Par la suite, l’orage finit par se dissiper sur Perwez en province du Brabant Wallon vers 18h45, en présentant encore un nuage mur bien structuré. En parallèle, la zone de pluie sur l’ouest du pays s’active en développant une nouvelle ligne convective entre Gand et Courtrai, pour se retrouver à 19h00 entre Malines et Tournai, en présentant une activité électrique assez soutenue.
Nuage mur transitant sur la région de Perwez, en province du Brabant Wallon, au moment où la cellule se dissipe, le 24 octobre 2022.
Enfin, pour être complet, on note aussi le développement, toujours vers 17h00, d’une autre cellule isolée au sud d’Anvers, qui prend également les mêmes caractéristiques. Un tuba massif est d’ailleurs observé, notamment depuis Merxem en province d’Anvers. Cet orage circule ensuite autour de 18h00 près de Turnhout avant d’aller s’effondrer de l’autre côté de la frontière, aux Pays-Bas. Signalons également qu’une cellule aux caractéristiques supercellulaires transite aussi sur le sud du pays. Présente autour de 18h00 à Florenville, en province de Luxembourg, elle s’évacue une heure plus tard sur le Grand-Duché de Luxembourg en perdant de sa vigueur.
Sur l’ouest, l’axe orageux perd progressivement son caractère vigoureux en se rapprochant de Bruxelles, atteinte aux alentours de 19h30. Toutefois, quelques inondations sont observées dans la Capitale, car de fortes précipitations passagères accompagnent ces cellules.

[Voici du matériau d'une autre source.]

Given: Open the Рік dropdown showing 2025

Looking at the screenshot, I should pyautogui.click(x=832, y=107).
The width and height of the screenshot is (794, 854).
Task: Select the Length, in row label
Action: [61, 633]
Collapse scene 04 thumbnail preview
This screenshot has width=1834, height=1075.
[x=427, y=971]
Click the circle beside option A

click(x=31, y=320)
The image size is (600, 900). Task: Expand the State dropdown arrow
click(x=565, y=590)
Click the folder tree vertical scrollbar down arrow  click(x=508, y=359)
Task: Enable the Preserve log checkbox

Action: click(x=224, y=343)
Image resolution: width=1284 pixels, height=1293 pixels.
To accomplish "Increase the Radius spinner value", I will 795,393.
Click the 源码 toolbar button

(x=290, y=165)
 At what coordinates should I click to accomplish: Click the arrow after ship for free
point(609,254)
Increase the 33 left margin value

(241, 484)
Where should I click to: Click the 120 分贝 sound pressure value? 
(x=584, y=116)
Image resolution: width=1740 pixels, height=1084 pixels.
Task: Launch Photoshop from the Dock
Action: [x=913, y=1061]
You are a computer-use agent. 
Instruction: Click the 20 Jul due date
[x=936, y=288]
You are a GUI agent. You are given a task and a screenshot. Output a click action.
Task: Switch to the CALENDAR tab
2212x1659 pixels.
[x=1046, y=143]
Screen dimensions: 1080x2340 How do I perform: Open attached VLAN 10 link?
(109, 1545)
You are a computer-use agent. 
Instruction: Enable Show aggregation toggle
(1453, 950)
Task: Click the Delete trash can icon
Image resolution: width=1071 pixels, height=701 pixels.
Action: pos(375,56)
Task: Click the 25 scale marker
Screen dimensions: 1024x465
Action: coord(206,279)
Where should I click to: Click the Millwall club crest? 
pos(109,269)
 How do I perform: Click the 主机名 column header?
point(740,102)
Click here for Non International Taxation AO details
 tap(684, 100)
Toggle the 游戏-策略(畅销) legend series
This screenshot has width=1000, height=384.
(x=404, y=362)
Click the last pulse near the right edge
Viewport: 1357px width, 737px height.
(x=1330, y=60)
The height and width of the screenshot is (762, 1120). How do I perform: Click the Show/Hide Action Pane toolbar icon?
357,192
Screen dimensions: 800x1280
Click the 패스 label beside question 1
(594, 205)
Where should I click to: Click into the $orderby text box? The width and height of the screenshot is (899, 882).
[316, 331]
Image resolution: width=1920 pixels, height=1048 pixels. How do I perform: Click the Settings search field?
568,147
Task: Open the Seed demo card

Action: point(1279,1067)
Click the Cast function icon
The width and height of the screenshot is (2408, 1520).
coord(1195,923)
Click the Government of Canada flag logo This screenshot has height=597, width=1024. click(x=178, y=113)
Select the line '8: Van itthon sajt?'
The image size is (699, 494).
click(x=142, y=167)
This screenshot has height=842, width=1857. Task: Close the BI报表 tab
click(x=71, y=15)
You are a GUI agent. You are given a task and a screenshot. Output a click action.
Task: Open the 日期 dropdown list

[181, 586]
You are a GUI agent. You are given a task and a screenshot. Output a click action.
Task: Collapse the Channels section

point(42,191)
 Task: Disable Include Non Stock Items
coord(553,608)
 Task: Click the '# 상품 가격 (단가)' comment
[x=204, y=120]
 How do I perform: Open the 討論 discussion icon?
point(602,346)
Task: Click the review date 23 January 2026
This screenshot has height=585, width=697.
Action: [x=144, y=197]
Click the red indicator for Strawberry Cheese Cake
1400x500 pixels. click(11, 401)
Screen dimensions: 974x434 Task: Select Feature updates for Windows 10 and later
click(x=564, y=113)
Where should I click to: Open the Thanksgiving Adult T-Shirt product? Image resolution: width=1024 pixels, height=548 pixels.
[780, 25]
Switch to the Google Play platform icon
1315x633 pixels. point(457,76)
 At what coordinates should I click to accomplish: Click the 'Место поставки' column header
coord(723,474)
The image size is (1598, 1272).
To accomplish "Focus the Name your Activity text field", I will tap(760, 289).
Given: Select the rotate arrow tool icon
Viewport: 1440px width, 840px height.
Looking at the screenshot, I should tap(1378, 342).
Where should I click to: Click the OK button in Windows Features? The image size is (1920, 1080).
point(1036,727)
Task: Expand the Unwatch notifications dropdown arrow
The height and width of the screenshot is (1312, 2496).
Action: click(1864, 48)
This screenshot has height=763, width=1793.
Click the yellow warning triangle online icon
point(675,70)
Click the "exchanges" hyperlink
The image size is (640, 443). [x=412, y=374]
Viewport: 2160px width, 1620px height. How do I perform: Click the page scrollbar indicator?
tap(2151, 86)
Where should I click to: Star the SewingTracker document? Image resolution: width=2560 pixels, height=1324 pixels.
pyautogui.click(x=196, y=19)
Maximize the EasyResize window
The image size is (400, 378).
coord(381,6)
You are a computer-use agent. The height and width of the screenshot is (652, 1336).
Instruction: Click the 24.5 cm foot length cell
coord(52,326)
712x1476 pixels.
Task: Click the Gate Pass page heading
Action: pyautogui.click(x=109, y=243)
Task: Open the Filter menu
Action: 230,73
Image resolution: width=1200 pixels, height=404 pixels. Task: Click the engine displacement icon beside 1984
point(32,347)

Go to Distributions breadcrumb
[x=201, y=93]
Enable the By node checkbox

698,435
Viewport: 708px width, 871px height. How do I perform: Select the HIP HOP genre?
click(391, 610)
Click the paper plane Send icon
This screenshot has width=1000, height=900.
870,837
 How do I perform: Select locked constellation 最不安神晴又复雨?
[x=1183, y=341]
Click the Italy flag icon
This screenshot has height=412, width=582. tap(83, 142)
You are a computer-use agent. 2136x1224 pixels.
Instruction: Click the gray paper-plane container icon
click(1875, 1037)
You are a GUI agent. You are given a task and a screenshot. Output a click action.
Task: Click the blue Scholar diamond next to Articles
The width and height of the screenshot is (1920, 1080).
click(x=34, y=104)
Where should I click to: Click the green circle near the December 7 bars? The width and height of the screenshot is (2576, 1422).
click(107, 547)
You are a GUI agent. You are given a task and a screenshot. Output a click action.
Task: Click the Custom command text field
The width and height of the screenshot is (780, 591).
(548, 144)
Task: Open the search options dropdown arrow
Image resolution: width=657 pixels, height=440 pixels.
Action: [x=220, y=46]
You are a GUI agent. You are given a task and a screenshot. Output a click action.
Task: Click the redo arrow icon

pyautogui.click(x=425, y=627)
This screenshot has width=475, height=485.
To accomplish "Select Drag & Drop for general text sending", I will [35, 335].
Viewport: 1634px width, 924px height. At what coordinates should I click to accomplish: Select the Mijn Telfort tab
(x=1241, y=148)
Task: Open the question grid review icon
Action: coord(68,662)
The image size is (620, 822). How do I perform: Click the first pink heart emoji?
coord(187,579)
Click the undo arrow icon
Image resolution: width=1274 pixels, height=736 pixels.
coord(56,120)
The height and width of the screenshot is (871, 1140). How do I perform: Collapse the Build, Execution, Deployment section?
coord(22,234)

Orage transitant sur la province de Limbourg, le 24 octobre 2022 en soirée, vu depuis Soiron en province de Liège.
À ce moment, l’axe convectif se dissipe, sauf un noyau présent à la pointe sud qui garde son activité, en présentant également les caractéristiques d’une supercellule LT pendant que la cellule traverse la province du Brabant Flamand en direction du Limbourg, avec encore une bonne activité électrique, visible de loin dans un ciel dégagé.
Coups de foudre détectés en Belgique le 24 octobre 2022. Source : Lightningmaps
Enfin, vers 22h30, l’offensive se termine par l’évacuation des orages vers les Pays-Bas, puis l’Allemagne, qui voit toujours cette dernière cellule poursuivre sont activité jusqu’en milieu de nuit.